Data in this exercise Block Start

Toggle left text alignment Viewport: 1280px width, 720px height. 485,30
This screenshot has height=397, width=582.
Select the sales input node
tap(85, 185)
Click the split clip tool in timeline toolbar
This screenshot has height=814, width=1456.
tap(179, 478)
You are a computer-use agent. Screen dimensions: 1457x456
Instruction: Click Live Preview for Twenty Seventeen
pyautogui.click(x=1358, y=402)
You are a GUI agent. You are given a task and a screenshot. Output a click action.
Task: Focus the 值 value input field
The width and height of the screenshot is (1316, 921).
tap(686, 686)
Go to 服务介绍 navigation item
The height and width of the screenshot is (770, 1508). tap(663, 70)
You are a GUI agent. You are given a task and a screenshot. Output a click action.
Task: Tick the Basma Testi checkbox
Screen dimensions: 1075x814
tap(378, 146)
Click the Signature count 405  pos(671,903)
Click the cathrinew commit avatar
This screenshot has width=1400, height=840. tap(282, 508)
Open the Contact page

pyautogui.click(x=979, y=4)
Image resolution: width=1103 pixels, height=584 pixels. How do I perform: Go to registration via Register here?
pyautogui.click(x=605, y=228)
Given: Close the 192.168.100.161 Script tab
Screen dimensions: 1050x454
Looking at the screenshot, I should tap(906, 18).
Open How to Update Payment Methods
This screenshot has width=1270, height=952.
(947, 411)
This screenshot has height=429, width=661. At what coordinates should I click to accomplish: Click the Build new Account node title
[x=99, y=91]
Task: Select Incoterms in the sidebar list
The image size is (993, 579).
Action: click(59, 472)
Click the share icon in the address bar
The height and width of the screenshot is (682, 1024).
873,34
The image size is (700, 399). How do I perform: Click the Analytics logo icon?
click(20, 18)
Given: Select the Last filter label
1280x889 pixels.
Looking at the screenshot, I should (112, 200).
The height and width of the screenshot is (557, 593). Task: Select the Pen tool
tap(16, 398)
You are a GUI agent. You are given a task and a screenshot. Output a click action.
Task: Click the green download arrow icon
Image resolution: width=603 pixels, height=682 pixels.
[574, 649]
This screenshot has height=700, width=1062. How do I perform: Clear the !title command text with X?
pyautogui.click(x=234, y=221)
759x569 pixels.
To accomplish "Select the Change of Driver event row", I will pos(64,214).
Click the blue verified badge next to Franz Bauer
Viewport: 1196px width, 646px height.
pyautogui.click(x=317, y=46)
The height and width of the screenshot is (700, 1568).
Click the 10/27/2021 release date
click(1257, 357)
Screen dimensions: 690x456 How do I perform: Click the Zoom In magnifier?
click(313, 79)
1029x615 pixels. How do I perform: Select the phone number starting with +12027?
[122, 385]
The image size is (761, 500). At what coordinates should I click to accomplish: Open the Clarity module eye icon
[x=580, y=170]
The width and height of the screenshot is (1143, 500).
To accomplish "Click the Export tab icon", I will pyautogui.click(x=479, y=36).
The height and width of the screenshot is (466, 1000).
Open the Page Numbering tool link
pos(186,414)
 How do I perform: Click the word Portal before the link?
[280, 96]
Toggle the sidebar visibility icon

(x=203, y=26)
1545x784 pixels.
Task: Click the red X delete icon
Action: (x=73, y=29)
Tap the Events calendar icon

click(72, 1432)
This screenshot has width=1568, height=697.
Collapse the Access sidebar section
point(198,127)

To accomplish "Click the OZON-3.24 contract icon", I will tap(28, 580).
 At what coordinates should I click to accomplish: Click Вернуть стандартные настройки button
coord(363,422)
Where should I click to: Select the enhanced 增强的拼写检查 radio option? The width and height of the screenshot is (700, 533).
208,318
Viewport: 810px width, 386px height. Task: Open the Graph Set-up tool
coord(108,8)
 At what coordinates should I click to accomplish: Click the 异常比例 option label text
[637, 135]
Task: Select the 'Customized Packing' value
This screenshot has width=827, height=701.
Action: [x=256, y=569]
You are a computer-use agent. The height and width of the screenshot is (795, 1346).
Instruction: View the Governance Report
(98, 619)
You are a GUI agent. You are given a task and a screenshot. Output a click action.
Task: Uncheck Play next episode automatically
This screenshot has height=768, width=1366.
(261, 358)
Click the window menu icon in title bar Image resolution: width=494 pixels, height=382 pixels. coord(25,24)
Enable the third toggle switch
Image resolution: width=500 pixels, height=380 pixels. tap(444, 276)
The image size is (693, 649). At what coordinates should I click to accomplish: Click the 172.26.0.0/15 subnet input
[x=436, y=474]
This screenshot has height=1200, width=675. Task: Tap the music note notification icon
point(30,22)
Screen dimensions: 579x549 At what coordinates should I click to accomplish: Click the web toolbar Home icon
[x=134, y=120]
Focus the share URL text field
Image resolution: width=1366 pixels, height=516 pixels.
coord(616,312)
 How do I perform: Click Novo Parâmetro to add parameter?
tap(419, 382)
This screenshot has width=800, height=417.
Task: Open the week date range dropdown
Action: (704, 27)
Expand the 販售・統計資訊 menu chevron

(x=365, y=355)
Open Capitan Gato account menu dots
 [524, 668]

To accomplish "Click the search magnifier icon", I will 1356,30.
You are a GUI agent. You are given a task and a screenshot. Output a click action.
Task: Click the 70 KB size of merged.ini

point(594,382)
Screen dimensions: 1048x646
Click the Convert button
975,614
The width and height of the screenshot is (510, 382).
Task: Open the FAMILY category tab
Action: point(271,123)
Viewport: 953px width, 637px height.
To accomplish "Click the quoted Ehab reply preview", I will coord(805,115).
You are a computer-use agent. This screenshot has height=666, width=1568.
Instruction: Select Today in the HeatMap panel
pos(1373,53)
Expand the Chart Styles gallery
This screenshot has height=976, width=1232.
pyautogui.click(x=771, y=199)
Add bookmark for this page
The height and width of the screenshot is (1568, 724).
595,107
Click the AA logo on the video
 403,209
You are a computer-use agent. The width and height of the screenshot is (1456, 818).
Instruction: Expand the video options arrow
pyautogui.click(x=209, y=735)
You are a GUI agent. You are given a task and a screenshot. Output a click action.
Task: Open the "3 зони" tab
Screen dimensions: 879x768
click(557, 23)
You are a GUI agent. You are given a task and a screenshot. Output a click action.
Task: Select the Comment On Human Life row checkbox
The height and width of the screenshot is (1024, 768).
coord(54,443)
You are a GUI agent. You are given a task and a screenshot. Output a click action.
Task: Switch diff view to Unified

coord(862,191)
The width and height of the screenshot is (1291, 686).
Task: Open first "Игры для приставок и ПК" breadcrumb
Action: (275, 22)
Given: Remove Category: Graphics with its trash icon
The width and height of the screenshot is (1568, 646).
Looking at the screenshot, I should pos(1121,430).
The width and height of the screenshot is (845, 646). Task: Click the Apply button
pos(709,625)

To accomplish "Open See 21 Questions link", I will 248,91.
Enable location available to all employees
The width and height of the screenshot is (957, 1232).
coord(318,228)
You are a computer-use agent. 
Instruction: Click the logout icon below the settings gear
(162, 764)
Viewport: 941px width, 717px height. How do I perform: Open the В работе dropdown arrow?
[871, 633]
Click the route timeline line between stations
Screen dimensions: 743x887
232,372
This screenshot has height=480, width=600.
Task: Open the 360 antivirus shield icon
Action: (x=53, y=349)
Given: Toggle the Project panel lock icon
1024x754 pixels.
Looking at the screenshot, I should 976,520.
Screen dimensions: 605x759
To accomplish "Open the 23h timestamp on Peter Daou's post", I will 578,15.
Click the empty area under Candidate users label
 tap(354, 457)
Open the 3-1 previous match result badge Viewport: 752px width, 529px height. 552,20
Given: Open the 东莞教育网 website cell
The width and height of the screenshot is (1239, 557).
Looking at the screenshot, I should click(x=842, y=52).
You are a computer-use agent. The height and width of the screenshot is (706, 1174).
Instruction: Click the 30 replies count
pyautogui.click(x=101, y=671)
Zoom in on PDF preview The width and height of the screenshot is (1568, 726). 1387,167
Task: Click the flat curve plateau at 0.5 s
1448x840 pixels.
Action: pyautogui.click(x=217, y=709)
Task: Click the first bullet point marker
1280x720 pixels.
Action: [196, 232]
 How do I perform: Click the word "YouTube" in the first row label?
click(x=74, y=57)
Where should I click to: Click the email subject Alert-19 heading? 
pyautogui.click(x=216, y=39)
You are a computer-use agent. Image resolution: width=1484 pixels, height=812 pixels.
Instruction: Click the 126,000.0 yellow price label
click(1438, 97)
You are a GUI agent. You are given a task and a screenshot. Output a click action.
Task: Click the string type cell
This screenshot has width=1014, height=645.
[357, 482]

Data in this exercise Block End

Problem to solve:
Each line from the first line of the entries up to and including the line containing "Task: Focus the 值 value input field" should be transcribed exactly, with all other lines left out.

Answer for this exercise:
Toggle left text alignment Viewport: 1280px width, 720px height. 485,30
This screenshot has height=397, width=582.
Select the sales input node
tap(85, 185)
Click the split clip tool in timeline toolbar
This screenshot has height=814, width=1456.
tap(179, 478)
You are a computer-use agent. Screen dimensions: 1457x456
Instruction: Click Live Preview for Twenty Seventeen
pyautogui.click(x=1358, y=402)
You are a GUI agent. You are given a task and a screenshot. Output a click action.
Task: Focus the 值 value input field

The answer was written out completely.